Forget socks. Leave the Next voucher. Put the Terry’s Chocolate Orange down. If chosen wisely, a book is the very best present you can give to someone you love. As the festive season arrives, Indy writers share the literary gifts they like to place under the tree.

The Light Years by Elizabeth Jane Howard

Perhaps annoyingly for them, I’m always trying to curate my friends’ bookshelves; if I find myself reading a good book, my brain starts to fill with the names of people I’d like to give it to. Of course, I’m aware that giving someone a book as a gift runs the risk of feeling like you’re actually giving them homework, so it’s important you get it right. What you want to give, really, are a few hours of unalloyed pleasure – anything more (“this book changed my life!” sort of experiences) would be a magical bonus.

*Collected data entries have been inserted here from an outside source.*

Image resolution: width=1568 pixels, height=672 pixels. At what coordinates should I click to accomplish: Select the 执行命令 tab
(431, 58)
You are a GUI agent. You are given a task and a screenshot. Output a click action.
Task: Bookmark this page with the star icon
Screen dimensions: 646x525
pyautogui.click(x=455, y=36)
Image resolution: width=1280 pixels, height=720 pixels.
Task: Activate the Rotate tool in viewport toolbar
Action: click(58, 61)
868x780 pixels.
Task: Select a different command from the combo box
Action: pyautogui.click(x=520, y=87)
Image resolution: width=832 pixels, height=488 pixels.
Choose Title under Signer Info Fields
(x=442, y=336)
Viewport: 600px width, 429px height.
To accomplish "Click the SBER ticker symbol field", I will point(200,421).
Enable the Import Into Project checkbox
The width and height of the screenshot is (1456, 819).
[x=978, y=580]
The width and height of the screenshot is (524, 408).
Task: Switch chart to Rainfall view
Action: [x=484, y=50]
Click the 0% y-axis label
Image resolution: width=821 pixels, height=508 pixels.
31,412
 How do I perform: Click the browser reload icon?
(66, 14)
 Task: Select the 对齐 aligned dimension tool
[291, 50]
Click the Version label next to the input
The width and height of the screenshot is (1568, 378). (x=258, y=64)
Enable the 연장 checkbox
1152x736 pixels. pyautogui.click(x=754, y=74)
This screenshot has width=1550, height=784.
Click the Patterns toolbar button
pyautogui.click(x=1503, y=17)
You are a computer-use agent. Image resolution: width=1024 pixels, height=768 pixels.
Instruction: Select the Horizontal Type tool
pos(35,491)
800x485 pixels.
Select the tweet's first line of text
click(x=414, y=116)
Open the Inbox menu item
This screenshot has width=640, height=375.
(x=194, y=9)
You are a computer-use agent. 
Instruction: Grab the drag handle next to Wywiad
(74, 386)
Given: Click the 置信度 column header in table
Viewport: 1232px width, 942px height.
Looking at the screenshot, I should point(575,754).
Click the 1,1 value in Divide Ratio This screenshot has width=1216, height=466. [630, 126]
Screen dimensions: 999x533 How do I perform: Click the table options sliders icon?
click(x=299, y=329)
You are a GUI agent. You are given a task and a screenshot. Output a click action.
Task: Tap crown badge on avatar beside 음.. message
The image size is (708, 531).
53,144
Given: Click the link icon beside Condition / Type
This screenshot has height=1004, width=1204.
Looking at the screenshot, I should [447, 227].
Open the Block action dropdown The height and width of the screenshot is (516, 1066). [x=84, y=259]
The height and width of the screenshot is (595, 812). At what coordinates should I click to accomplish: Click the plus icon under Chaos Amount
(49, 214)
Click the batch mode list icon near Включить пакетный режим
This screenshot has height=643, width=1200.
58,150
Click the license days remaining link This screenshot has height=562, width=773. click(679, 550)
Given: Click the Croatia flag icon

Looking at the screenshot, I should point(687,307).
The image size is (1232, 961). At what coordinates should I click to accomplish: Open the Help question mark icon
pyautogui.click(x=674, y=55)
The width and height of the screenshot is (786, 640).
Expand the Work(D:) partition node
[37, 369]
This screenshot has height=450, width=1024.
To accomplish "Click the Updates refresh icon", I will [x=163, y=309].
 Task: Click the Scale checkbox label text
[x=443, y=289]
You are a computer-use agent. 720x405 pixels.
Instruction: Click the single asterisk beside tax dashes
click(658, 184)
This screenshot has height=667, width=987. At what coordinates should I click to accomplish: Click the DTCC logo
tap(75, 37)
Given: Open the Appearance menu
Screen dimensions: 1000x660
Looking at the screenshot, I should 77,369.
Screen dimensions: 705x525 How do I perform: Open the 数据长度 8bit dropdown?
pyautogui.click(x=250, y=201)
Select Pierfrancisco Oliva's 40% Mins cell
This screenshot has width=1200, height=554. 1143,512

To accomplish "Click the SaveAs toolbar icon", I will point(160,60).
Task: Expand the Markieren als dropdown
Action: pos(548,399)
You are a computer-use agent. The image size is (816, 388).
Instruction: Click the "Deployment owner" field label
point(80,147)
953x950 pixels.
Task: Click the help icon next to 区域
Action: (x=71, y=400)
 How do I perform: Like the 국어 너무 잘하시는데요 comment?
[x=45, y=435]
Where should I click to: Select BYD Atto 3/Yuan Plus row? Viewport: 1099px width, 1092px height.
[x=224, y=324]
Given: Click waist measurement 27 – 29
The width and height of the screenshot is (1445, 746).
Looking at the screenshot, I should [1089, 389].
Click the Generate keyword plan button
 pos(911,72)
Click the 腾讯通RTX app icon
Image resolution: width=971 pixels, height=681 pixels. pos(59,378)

Maybe because of my job, maybe because I once Christmas temped at Waterstones, I love choosing different books for different people each year. Short story collections are good, because you can dip in and out of them – I’ve given Katherine Heiny’s mordantly funny Single, Carefree, Mellow to friends I knew would get a kick out of it. Also, it’s hard to beat a really, really good novel – Gabrielle Zevin’s Tomorrow, and Tomorrow, and Tomorrow is my current tip for a read no one I know could put down. Sometimes when you think you’ve absolutely nailed it, you will get it wrong: I bought my Newcastle-supporting partner a copy of Paul Ferris’s very well-reviewed memoir The Boy on the Shed, about his journey from St James’ Park midfielder to barrister, and it sits unread five years later (I guess Alan Shearer’s recommendation meant nothing).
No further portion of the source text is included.